Mulailah saya mengevaluasi satu demi satu apa yang saya “akui” sebagai jati diri saya. Seorang ibu. Benarkah saya menghayati bahwa saya seorang ibu? apa buktinya? upaya-upaya apa yang saya lakukan untuk membuktikan bahwa saya menghayati betul jatidiri saya sebagai seorang ibu. Seorang istri? benarkah saya melakukan upaya sungguh-sungguh untuk menunjukkan jatidiri sebagai seorang istri? Seorang anak? seorang dosen? ….. seorang muslimah? seberapa besar upaya saya untuk mencari ilmunya? seberapa banyak ilmu yang saya miliki, dan seberapa keras upaya saya untuk menunjukkan identitas itu ?

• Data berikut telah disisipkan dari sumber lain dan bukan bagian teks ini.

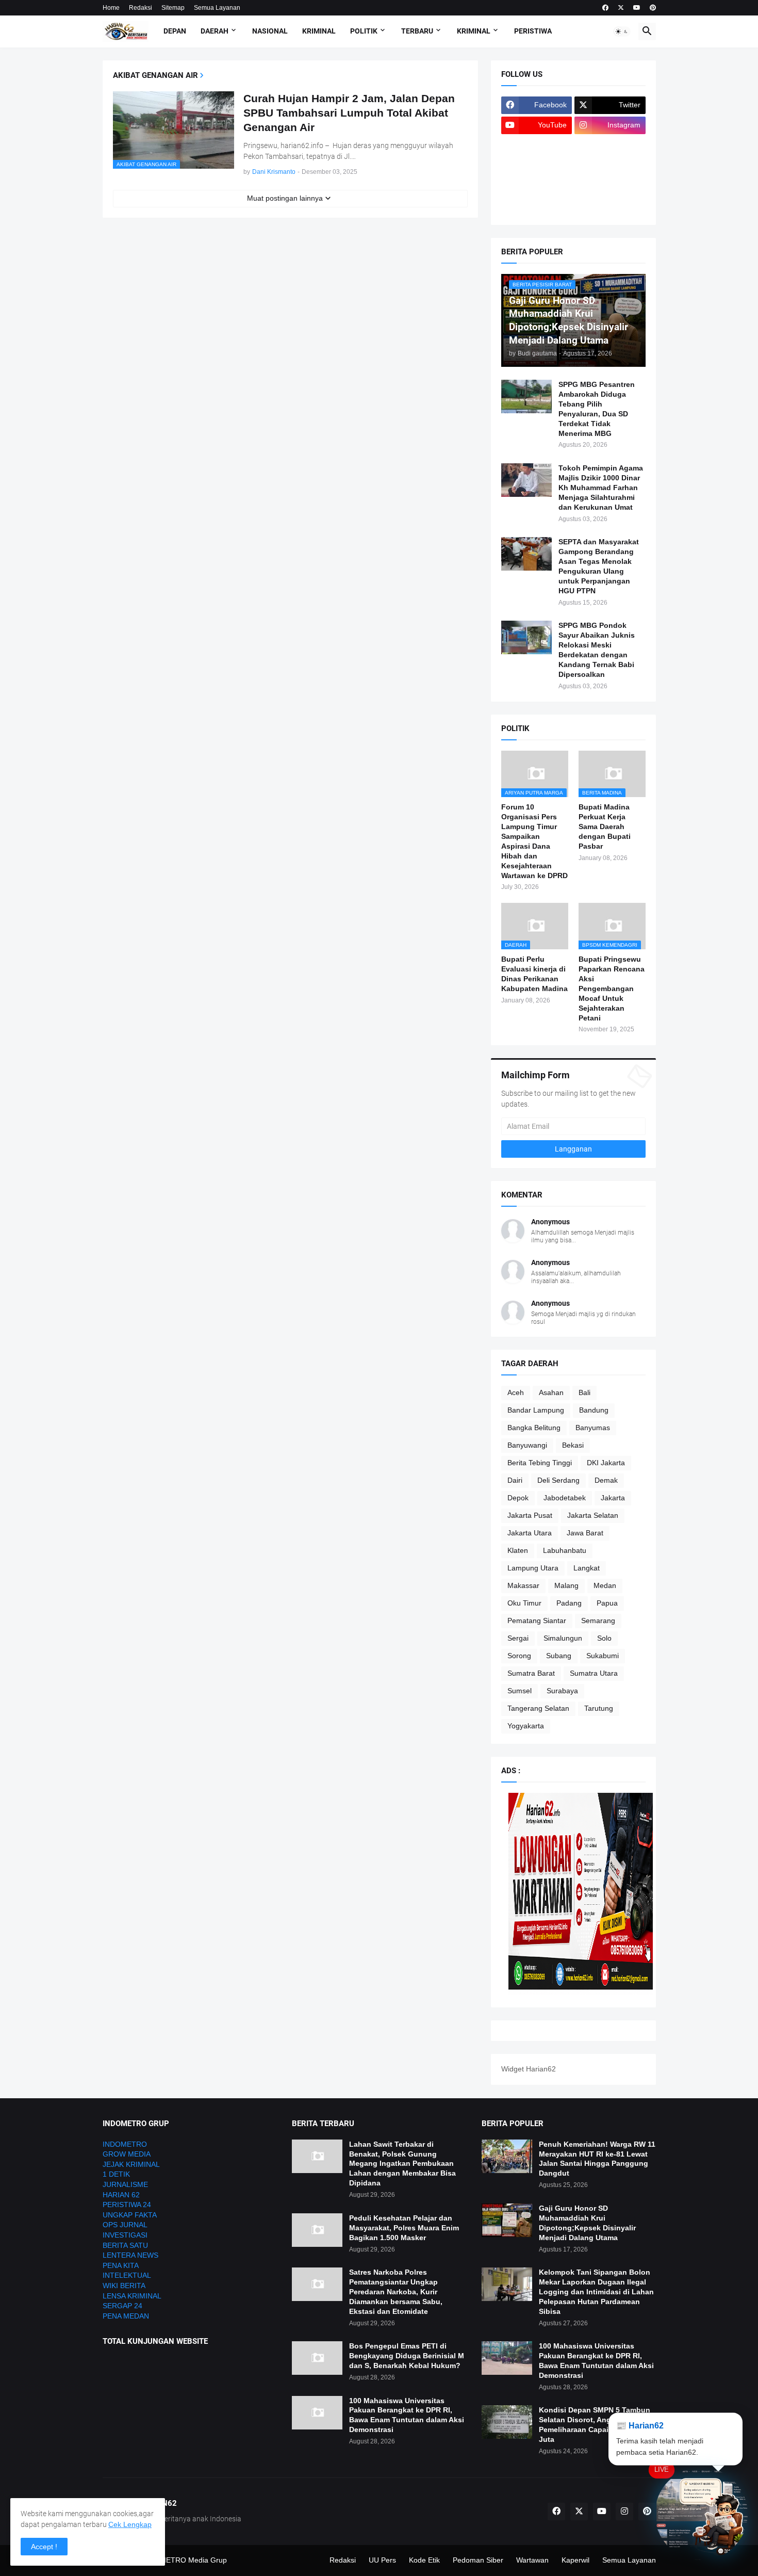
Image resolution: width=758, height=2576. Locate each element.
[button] (622, 31)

Dari proses evaluasi itu, tahulah saya bahwa ternyata….tak semua peran sosial, tak semua hal yang saya “akui” sebagai “jatidiri” saya itu, saya hayati. Aduuuuh….beneran pengen nangis deh….Saya takuuut banget menjadi seseorang yang menyandang beragam identitas jatidiri, namun secara hakiki, secara esensi, tak menghayati semua peran itu…sehingga peran-peran itu tak termaknai, tak meninggalkan jejak berarti, yang artinya, sebenarnya saya bukan siapa-siapa. Secara hakiki.
Lalu sampailah saya pada pertanyaan ketiga …. Banyak hal dari “perjalanan” itu, yang “mempertanyakan prioritas jatidiri” saya. Ya, ya….kita punya banyak peran. Namun secara tak sadar, kita membuat “prioritas atau urutan”. Penghayatan terhadap masing-masing peran intensitasnya akan berbeda dan akan terlihat jelas dari tindakan-tindakan dan pilihan-pilihan kita. Dan dalam proses menyusun prioritas “jati diri” itulah saya menemukan satu “rumus”, untuk “memetakan” jatidiri mana yang seharusnya saya utamakan. Rumus itu adalah…mengurutkan berdasarkan “rentang waktu penyandangan” identitas itu.
Jatidiri mana yang akan berakhir di usia tertentu? Jatidiri mana yang akan selesai saat ruh dan jasad saya berpisah nantinya? jatidiri mana yang akan terhenti saat secara fisik saya terpisah dari orang-orang yang ada di hati saya? dan…jatidiri mana yang tetap akan melekat dalam diri saya, selamanya….sampai alam barzakh…sampai hari perhitungan….sampai hari akhir… selamanya…..
Dan..tercekatlah saya…menghayati bahwa ternyata, selama ini saya salah menempatkan prioritas urutan jatidiri. Saya seperti menemukan kompas yang menunjukkan bahwa apa yang saya jalani selama ini, bergeser dari arah yang seharusnya saya tuju. Ya, “perjalanan” itu, walaupun singkat, namun dalam prosesnya mewakili tahun-tahun saat saya mengalami pergolakan “pencarian jatidiri” di masa remaja belasan tahun lalu.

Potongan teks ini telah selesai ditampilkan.